= Cauldron: Battle of Gazala, May 1942 =

1976 WWII board wargame

Cover of folio edition, 1976

Cauldron: Battle of Gazala, May 1942 is a board wargame published by Simulations Publications Inc. (SPI) in 1976 that simulates the Battle of Gazala during World War II. The game was originally published as part of the Four Battles in North Africa "quadrigame" — a gamebox containing four games simulating four separate battles that all use the same rules. Cauldron was also published as an individual "folio game."

==Background==
During the North African campaign in 1941, British forces had succeeded in pushing Axis forces back away from Tobruk. British intelligence mistakenly believed that German General Erwin Rommel would be unable to mount another offensive until later in the year, but Rommel's forces unexpectedly drove forward in January 1942 and attacked Tobruk. The Axis attack was blunted, and Rommel withdrew to a defensive position near the village of Gazala, in a "cauldron" surrounded on three sides by British forces, and with his back to a minefield. The British then attempted to attack Rommel's forces in the "cauldron".

==Description==
Cauldron is a game for two players where one player controls the Axis forces, and the other controls the British forces. Mechanized units on both sides provide opportunities for maneuvering. With only 100 counters and relatively few rules, this game has been characterized as "simple, easy to play and requires a short period of time (1-2 hours) to complete."

===Gameplay===
The game uses a standard "I Go, You Go" alternating turn system taken from SPI's previous publication The Battle of Borodino, where one player moves and fires, then the other player does the same. This completes one game turn.

Units are not allowed to stack. A unit must stop if it enters an enemy's zone of control, and then must attack the enemy. In most combat results, the loser is only eliminated if it can't retreat, adding impetus to the attacker to maneuver to surround the unit.

===Scenarios===
The game offers two scenarios, which can be linked together to form a campaign game.

==Publication history==
After the success of SPI's first quadrigame, Blue & Gray, in 1975, the company quickly produced more quadrigames, including Four Battles in North Africa in 1976, consisting of the four games Crusader, Supercharge, Kasserine and Cauldron. The latter, designed by Howard Barasch and with graphic design by Redmond A. Simonsen, was also offered for individual sale as a "folio game" — a game packaged in a cardstock folio. It did not crack SPI's Top Ten Bestseller list.

==Reception==
In the 1977 book The Comprehensive Guide to Board Wargaming, Nick Palmer noted that the game is "much longer (twenty-six turns) than usual Quad games." Palmer warned that "control of Tobruk [is] crucial."

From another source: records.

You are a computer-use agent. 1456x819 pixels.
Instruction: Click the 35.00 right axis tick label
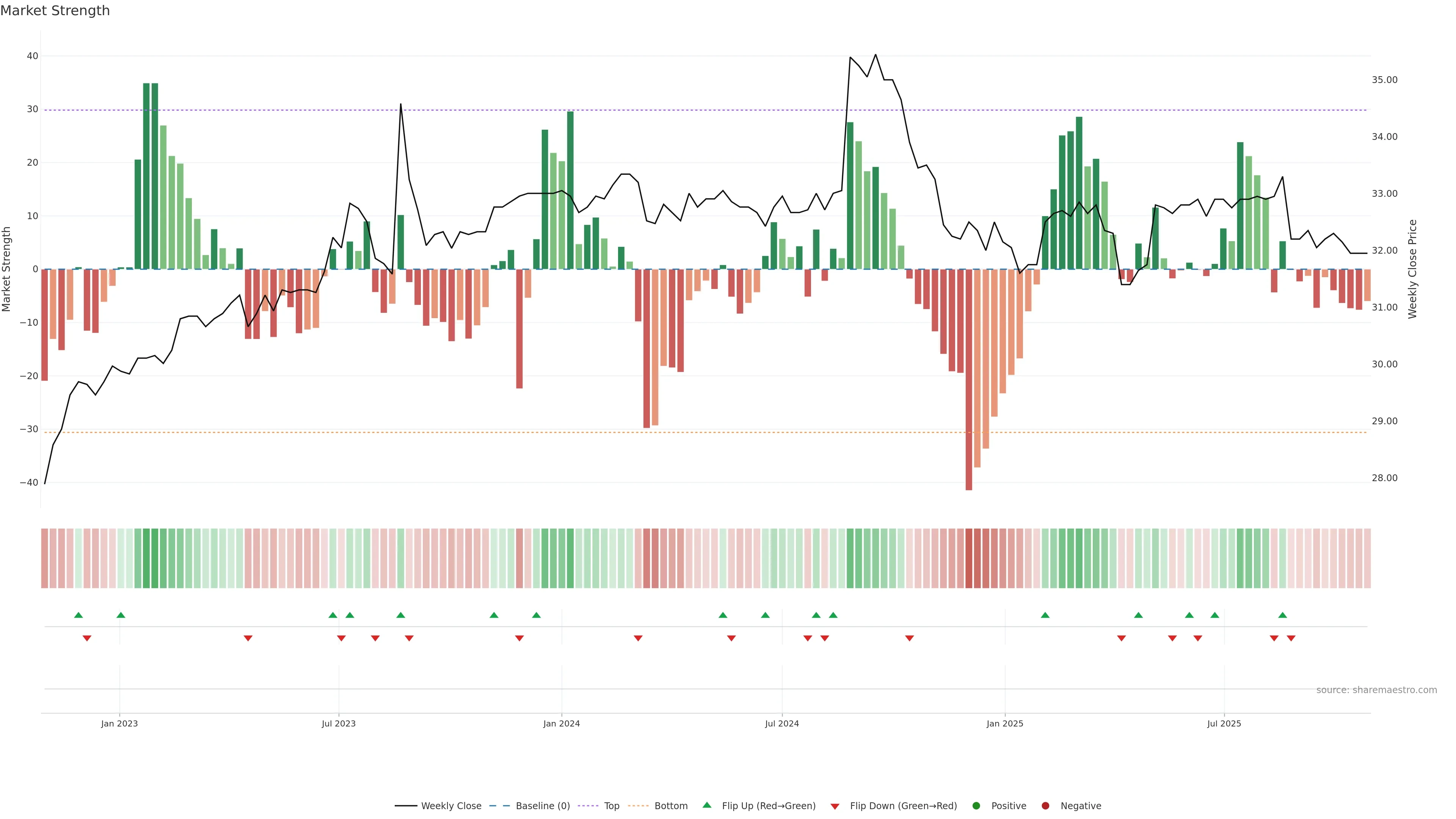point(1384,80)
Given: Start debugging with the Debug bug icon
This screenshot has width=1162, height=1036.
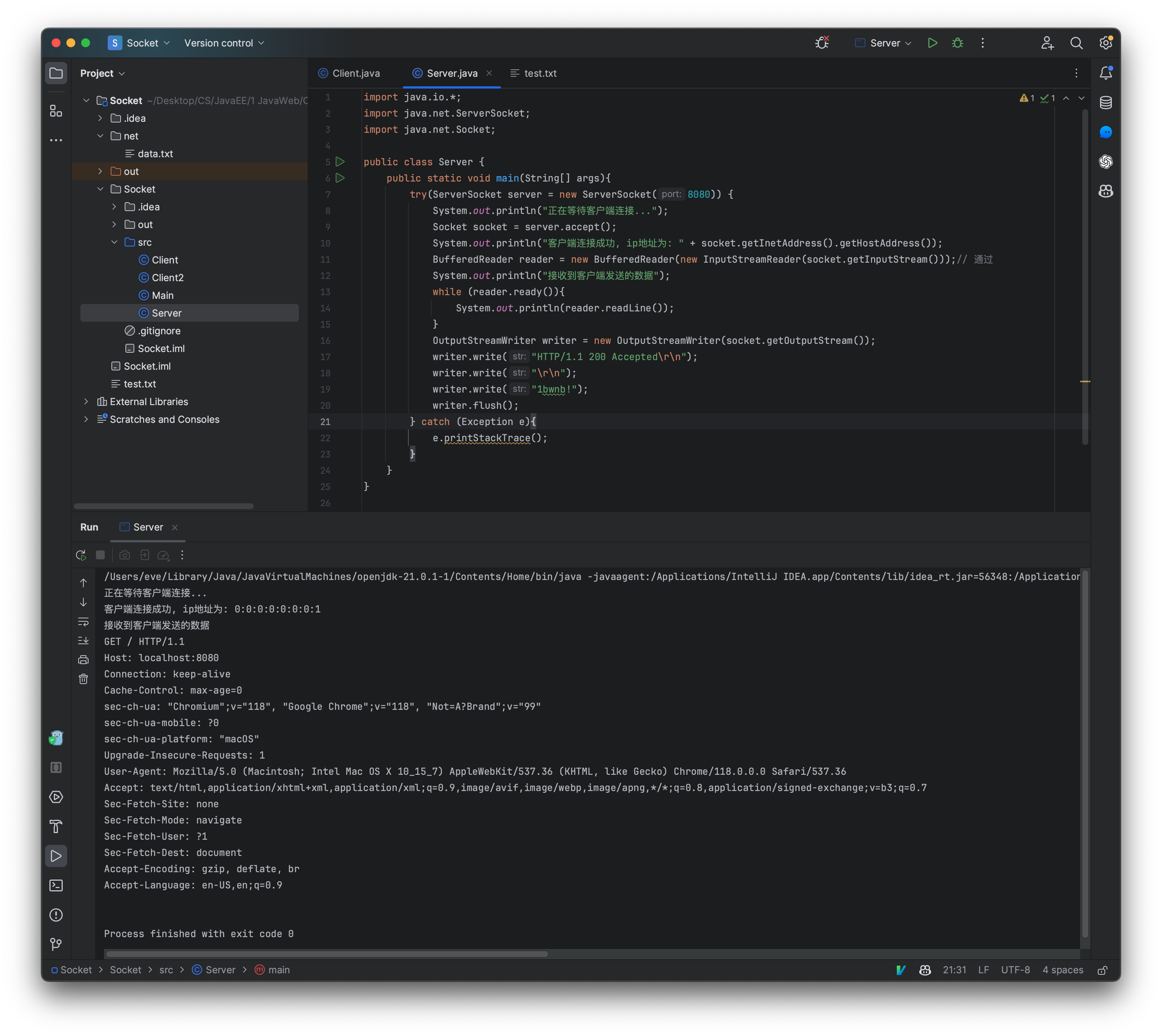Looking at the screenshot, I should coord(958,43).
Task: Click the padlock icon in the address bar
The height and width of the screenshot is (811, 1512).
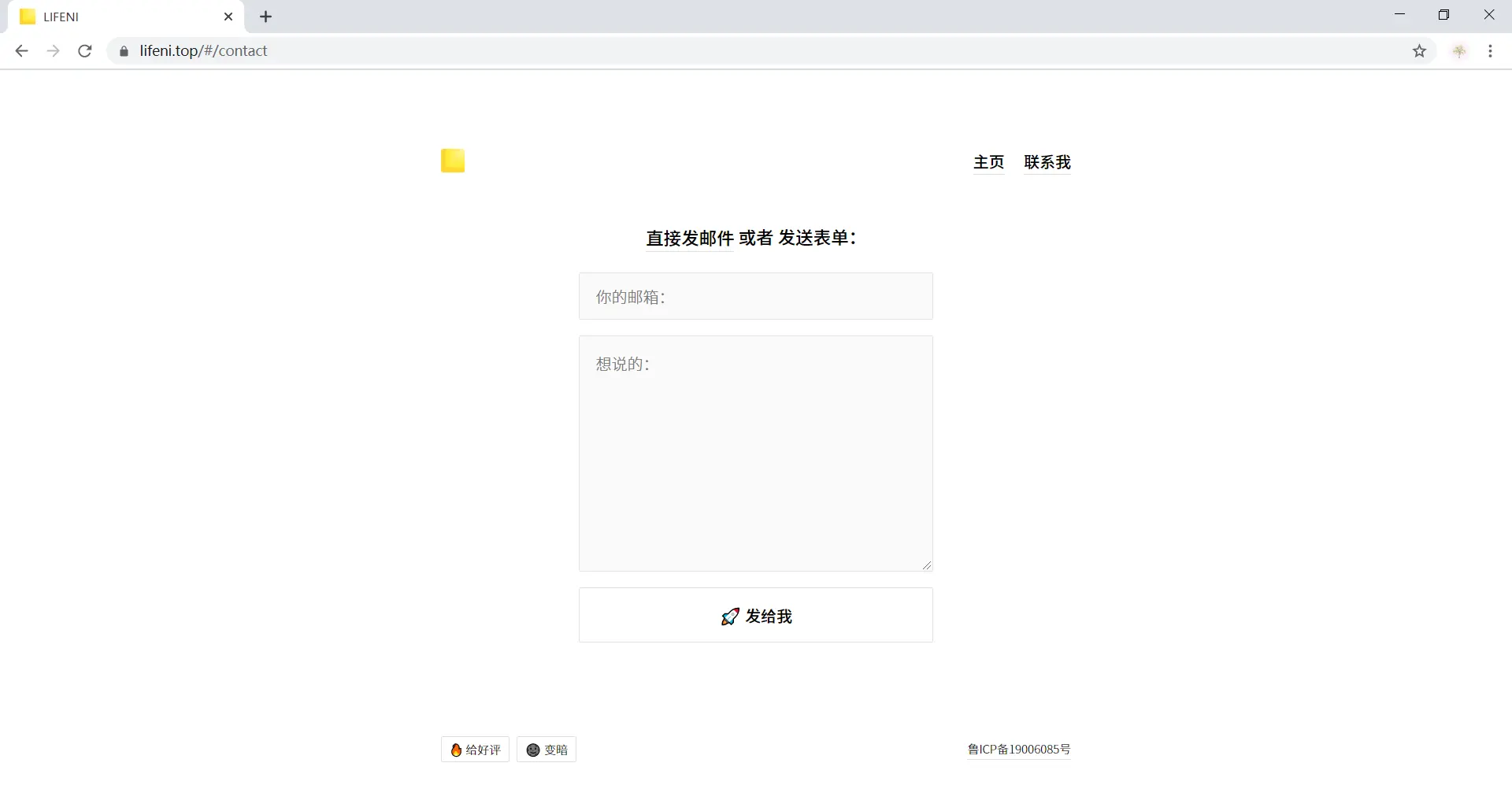Action: click(x=124, y=50)
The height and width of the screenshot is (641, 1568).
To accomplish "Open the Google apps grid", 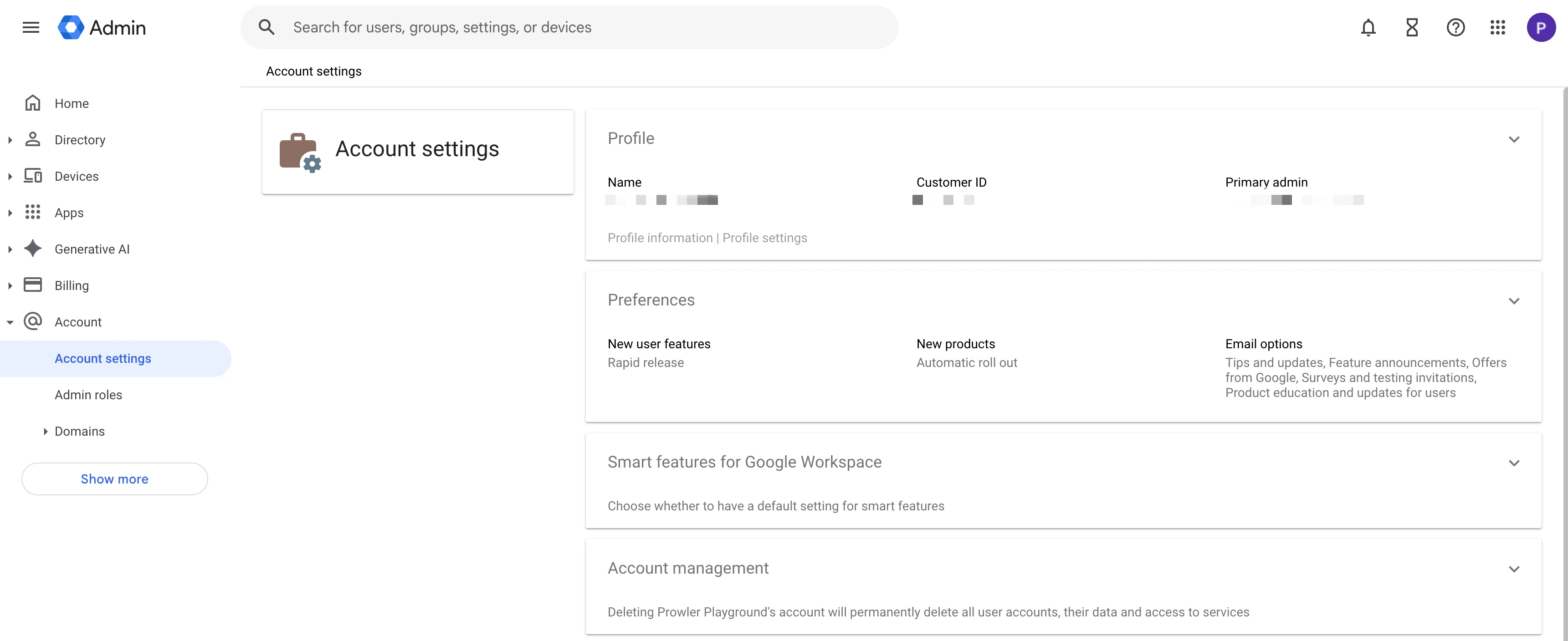I will [x=1498, y=27].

In the Issue 60 of Fire & Movement, Vance von Borries compared this game to the others in the North Africa quadrigame and commented "Again, action is fluid and mobile but with more minefields." He warned that "The strategic attacker, the Allied player, must counterattack to be able to withdraw in good order."

Five years after the game's publication, Dan Campagna wrote in Issue 104 of Campaign "Although SPI's mini-game Cauldron has been on the market a few years, it is never too late to add new knowledge to an old subject." Campagna warned "Cauldron is a game where the opening moves often prove decisive, sometimes fatally so."